Britain's economy is taking on water. UK Permanent Jobs Fall for a 44th Straight Month totted up the longest hiring slump since 1997, with placements mired at 44.1. UK Services Sector Falters as Iran Fallout Bites drilled into activity at its weakest since 2021 and hiring the softest in 15 years. UK Graduate Jobs Are Driving Talent Abroad spelled out the worst graduate market in 30 years — just 27% had a job by February, and one in ten are eyeing the exit. Then 200,000 More Brits to Join the UK Unemployment Line made the case that a £345bn tax bill, not just the Iran shock, is doing the pushing. And UK Food Inflation Is Back, and Worse Than It Looks laid bare a 1.4% monthly jump at the tills, with the OECD eyeing a 3.7% peak.

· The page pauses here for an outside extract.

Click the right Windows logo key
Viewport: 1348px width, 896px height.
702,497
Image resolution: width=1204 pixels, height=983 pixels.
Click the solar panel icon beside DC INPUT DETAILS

The markets desk offered no shelter. Tate & Lyle Accepts £2.7bn US Takeover dug into another London exit — 615p a share to America's Ingredion, a 1921 name heading stateside. Bitcoin Crash: Down 50%, but Institutions Keep Buying got under the skin of a near-50% drop from October's $126,000 peak to around $63,000, even as the big money topped up. Private Equity Stalls Again as a Triple Threat Bites untangled Bain's 'triple threat' — a credit squeeze, an Iran energy spike and sliding tech valuations — freezing dealmaking after 18 months of recovery. South Korea's Star Tech Stocks Crack in AI Selloff took the measure of an 8.2% Kospi drop and $10bn fleeing in a week. And Ferrari Stock Is Down 33%: Is the Market Wrong? stress-tested a 33% slide since July against margins that still look bulletproof.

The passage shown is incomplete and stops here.